▶ _Task to complete_
The entries are to be given again in full. Every word must match.

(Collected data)

• • •

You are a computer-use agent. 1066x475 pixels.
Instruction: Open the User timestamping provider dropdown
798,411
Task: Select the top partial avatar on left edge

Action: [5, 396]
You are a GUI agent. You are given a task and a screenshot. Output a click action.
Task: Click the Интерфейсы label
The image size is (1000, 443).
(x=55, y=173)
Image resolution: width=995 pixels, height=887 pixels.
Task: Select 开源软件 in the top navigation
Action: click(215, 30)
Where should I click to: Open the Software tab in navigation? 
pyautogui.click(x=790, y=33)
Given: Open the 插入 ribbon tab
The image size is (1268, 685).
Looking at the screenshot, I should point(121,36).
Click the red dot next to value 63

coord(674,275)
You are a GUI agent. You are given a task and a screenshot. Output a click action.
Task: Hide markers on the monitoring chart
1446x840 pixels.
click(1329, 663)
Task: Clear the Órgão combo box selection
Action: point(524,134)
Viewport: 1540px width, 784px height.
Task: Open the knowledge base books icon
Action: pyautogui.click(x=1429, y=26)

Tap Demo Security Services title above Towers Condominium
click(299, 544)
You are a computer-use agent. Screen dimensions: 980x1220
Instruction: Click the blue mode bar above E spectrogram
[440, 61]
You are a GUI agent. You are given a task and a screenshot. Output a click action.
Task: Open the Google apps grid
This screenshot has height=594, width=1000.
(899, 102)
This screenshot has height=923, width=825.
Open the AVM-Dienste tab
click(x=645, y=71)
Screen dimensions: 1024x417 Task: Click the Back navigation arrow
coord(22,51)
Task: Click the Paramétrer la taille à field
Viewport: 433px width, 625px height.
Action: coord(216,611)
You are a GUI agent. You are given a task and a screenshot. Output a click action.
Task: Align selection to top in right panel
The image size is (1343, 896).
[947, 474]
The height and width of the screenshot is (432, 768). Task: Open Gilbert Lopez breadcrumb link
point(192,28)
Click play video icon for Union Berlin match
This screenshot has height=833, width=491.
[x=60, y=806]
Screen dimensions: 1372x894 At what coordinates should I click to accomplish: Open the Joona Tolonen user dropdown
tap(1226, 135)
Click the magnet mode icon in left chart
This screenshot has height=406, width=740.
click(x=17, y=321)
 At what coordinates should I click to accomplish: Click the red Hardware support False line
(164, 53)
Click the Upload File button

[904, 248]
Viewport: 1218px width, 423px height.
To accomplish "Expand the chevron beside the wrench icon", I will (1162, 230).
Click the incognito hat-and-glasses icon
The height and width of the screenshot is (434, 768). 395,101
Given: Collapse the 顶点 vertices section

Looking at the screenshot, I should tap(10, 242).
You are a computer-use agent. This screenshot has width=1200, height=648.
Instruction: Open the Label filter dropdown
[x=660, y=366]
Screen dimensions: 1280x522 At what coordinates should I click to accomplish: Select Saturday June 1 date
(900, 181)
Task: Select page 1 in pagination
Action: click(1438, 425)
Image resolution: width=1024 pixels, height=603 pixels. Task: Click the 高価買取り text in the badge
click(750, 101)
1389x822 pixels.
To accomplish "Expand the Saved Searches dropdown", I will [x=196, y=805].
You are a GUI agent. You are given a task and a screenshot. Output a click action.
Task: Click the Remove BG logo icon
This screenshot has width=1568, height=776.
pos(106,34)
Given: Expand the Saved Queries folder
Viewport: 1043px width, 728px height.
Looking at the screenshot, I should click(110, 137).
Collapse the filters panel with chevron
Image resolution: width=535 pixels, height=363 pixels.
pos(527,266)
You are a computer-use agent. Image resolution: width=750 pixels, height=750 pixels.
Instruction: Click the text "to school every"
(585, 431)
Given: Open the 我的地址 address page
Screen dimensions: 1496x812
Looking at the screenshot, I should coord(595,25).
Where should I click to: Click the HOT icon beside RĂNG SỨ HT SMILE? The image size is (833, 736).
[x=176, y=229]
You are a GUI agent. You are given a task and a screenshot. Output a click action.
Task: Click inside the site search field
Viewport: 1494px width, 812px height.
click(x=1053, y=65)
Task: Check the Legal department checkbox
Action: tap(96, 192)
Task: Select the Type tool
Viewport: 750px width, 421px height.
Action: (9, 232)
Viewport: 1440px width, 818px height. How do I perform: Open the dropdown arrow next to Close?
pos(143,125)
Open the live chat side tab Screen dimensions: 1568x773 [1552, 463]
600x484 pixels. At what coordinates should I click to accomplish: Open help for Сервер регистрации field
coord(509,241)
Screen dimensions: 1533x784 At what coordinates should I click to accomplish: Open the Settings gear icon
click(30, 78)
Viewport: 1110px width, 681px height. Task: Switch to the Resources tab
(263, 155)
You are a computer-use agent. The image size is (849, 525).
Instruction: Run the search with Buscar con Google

• • •

▶ _Result of this task_
You are a computer-use agent. 1066x475 pixels.
Instruction: Open the User timestamping provider dropdown
798,411
Task: Select the top partial avatar on left edge

Action: [5, 396]
You are a GUI agent. You are given a task and a screenshot. Output a click action.
Task: Click the Интерфейсы label
The image size is (1000, 443).
(x=55, y=173)
Image resolution: width=995 pixels, height=887 pixels.
Task: Select 开源软件 in the top navigation
Action: click(215, 30)
Where should I click to: Open the Software tab in navigation? 
pyautogui.click(x=790, y=33)
Given: Open the 插入 ribbon tab
The image size is (1268, 685).
Looking at the screenshot, I should point(121,36).
Click the red dot next to value 63

coord(674,275)
You are a GUI agent. You are given a task and a screenshot. Output a click action.
Task: Hide markers on the monitoring chart
1446x840 pixels.
click(1329, 663)
Task: Clear the Órgão combo box selection
Action: point(524,134)
Viewport: 1540px width, 784px height.
Task: Open the knowledge base books icon
Action: pyautogui.click(x=1429, y=26)

Tap Demo Security Services title above Towers Condominium
click(299, 544)
You are a computer-use agent. Screen dimensions: 980x1220
Instruction: Click the blue mode bar above E spectrogram
[440, 61]
You are a GUI agent. You are given a task and a screenshot. Output a click action.
Task: Open the Google apps grid
This screenshot has height=594, width=1000.
(899, 102)
This screenshot has height=923, width=825.
Open the AVM-Dienste tab
click(x=645, y=71)
Screen dimensions: 1024x417 Task: Click the Back navigation arrow
coord(22,51)
Task: Click the Paramétrer la taille à field
Viewport: 433px width, 625px height.
Action: coord(216,611)
You are a GUI agent. You are given a task and a screenshot. Output a click action.
Task: Align selection to top in right panel
The image size is (1343, 896).
[947, 474]
The height and width of the screenshot is (432, 768). Task: Open Gilbert Lopez breadcrumb link
point(192,28)
Click play video icon for Union Berlin match
This screenshot has height=833, width=491.
[x=60, y=806]
Screen dimensions: 1372x894 At what coordinates should I click to accomplish: Open the Joona Tolonen user dropdown
tap(1226, 135)
Click the magnet mode icon in left chart
This screenshot has height=406, width=740.
click(x=17, y=321)
 At what coordinates should I click to accomplish: Click the red Hardware support False line
(164, 53)
Click the Upload File button

[904, 248]
Viewport: 1218px width, 423px height.
To accomplish "Expand the chevron beside the wrench icon", I will (1162, 230).
Click the incognito hat-and-glasses icon
The height and width of the screenshot is (434, 768). 395,101
Given: Collapse the 顶点 vertices section

Looking at the screenshot, I should tap(10, 242).
You are a computer-use agent. This screenshot has width=1200, height=648.
Instruction: Open the Label filter dropdown
[x=660, y=366]
Screen dimensions: 1280x522 At what coordinates should I click to accomplish: Select Saturday June 1 date
(900, 181)
Task: Select page 1 in pagination
Action: click(1438, 425)
Image resolution: width=1024 pixels, height=603 pixels. Task: Click the 高価買取り text in the badge
click(750, 101)
1389x822 pixels.
To accomplish "Expand the Saved Searches dropdown", I will [x=196, y=805].
You are a GUI agent. You are given a task and a screenshot. Output a click action.
Task: Click the Remove BG logo icon
This screenshot has width=1568, height=776.
pos(106,34)
Given: Expand the Saved Queries folder
Viewport: 1043px width, 728px height.
Looking at the screenshot, I should click(110, 137).
Collapse the filters panel with chevron
Image resolution: width=535 pixels, height=363 pixels.
pos(527,266)
You are a computer-use agent. Image resolution: width=750 pixels, height=750 pixels.
Instruction: Click the text "to school every"
(585, 431)
Given: Open the 我的地址 address page
Screen dimensions: 1496x812
Looking at the screenshot, I should coord(595,25).
Where should I click to: Click the HOT icon beside RĂNG SỨ HT SMILE? The image size is (833, 736).
[x=176, y=229]
You are a GUI agent. You are given a task and a screenshot. Output a click action.
Task: Click inside the site search field
Viewport: 1494px width, 812px height.
click(x=1053, y=65)
Task: Check the Legal department checkbox
Action: tap(96, 192)
Task: Select the Type tool
Viewport: 750px width, 421px height.
Action: (9, 232)
Viewport: 1440px width, 818px height. How do I perform: Open the dropdown arrow next to Close?
pos(143,125)
Open the live chat side tab Screen dimensions: 1568x773 [1552, 463]
600x484 pixels. At what coordinates should I click to accomplish: Open help for Сервер регистрации field
coord(509,241)
Screen dimensions: 1533x784 At what coordinates should I click to accomplish: Open the Settings gear icon
click(30, 78)
Viewport: 1110px width, 681px height. Task: Switch to the Resources tab
(263, 155)
You are a computer-use agent. The image size is (849, 525).
Instruction: Run the search with Buscar con Google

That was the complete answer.